I’m wary of
“innovation” in the financial sector. My unease is motivated by the 2007
mortgage crisis. There were many activities by many parties that led to the
crisis, but one aspect of the collapse of the financial system that I think particularly
drove the financial market into the ground was great distance between the
investor and the impact or hedge fund and homeowner.
The
Economist article, “A place in society” highlights that social finance is not
new but does point to the new interest of mainstream financial institutions and
investors.[1] The article goes on to describe a microfinance market that was
once a charitable activity in the past as now a highly profitable business in
some cases. “More and more microfinance institutions are tapping conventional
capital markets through securitization, arranged by banks such as Citigroup,
and even share offerings.” I hope that a thirst by investors for highly
profitable businesses combined with creative financing tools does not create such
a multifarious financing system that the simplicity of trying to “do well while
doing good” is not lost.[1]
Innovation
is not a bad thing though.

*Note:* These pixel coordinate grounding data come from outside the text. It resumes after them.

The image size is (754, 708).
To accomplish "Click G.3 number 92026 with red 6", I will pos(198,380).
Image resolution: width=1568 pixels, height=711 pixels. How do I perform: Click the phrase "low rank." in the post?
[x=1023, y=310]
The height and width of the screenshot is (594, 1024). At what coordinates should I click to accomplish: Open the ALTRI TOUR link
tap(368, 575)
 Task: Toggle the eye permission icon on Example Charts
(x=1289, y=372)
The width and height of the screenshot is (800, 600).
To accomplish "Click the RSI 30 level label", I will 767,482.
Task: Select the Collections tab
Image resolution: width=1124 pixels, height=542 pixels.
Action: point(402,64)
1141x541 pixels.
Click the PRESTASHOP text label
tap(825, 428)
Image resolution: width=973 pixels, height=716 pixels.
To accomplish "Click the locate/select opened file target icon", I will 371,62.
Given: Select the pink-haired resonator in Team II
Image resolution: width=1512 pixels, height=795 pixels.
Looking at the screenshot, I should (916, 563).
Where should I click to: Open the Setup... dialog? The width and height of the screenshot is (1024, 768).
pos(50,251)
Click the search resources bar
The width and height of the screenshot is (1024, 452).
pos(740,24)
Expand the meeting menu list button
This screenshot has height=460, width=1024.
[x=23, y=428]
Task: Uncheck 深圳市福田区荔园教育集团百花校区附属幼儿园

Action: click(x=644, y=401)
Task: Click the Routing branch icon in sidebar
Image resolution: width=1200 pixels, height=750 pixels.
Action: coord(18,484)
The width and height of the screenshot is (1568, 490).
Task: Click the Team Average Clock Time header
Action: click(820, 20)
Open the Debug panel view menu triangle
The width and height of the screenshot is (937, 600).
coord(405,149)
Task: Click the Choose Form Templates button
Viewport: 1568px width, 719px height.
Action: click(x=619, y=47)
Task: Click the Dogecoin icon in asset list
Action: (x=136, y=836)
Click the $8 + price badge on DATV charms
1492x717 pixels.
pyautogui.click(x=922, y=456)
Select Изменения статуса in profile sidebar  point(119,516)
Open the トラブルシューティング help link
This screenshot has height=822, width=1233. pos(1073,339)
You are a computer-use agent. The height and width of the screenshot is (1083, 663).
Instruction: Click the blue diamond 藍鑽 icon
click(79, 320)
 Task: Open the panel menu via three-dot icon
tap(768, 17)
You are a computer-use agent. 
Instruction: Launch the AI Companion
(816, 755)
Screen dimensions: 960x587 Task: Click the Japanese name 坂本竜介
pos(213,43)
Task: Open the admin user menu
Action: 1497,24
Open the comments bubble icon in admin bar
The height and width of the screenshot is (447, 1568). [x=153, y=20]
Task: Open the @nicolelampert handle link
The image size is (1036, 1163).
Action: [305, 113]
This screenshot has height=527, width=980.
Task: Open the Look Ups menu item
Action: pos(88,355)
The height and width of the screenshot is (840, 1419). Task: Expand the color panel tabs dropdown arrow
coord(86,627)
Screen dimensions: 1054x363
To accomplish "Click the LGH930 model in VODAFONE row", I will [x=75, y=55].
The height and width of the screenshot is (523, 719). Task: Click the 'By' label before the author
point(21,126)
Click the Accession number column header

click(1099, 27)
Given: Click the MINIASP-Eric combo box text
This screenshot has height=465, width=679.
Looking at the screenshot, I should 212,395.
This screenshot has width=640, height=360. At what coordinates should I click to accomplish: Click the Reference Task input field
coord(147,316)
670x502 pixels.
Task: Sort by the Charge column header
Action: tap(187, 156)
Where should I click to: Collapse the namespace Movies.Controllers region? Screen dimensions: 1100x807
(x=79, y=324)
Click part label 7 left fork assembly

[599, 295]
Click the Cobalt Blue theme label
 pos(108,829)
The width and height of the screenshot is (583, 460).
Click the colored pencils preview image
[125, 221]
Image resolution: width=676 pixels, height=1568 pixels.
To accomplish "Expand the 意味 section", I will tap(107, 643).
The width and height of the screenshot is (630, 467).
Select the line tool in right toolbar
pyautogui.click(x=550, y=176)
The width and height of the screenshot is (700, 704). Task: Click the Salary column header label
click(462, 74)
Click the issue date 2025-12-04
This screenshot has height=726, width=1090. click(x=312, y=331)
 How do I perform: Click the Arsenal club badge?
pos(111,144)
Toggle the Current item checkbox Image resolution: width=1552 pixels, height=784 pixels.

The concept of community-level fundraising or
“locavesting” is an example of an innovative direct financing model with a
narrower distance between investor and impact. In the booming crowdfunding
market, according to “The $5.1 Billion Future of Crowdfunding Is More Than
Kickstarter” article, one can anticipate a future with more specific
fundraising sites.[2] This is a good thing. More specific fundraising sites may
allow investors to compare investments qualitatively (as industry sectors in
traditional financial markets) in addition quantitatively, such as a rate of
return. The ability to invest in one’s area of expertise and interest—which may
be one’s neighborhood or a topic in which one is particularly knowledgeable—is
a benefit for the investor, the invested, the market, and the target population
which is being served.
Social
Impact Bonds (SIB) are interesting tools in providing capital to social
enterprises. I appreciate that SIBs are multistakeholder partnerships.[3] As an
advocate for a holistic approach to problem solving and integrative leadership,
I think one key intangible benefit of the financial relationship is many
stakeholders being focused on the same goal. I am interested to learn how these
partnerships have formed, whom they consist of and—beyond the structure of the
SIB—what framework are these stakeholders using to work together.
The intermediaries
appear to play a critical role. “The intermediary links all the other
stakeholders together in the service of the constituents.”[3] I am reminded of
the role of convener. I have heard
many organizations in the social space speak the value of the convener in
accomplishing complex, cross-sector goals. Unfortunately, these organizations
also note that the role of convener is often not funded; funders prefer to fund
organization delivering direct services to the target population. Since ‘what
gets funded, get’s done’ the role of convener is often unsustained.
As we
discuss intermediaries, I would like to compare and contrast SIB to the
“quarterback model.” As summarized in the article, “Community Development Needs
a Quarterback” the community quarterback concept was first introduced in the
book, “Investing in What Works for America’s Communities.”[4] The model
prescribes that a single organization serves as a “systems integrator” and
bridges stakeholders across sectors working towards a shared goal:
Under
the quarterback organization’s leadership, these stakeholders work as a team
toward agreed-upon goals, such as improving public safety or academic
performance among children. The quarterback marshals the funding sources to
support the work, tracks progress in achieving goals over time, adjusts
strategy based on performance, and holds everyone accountable.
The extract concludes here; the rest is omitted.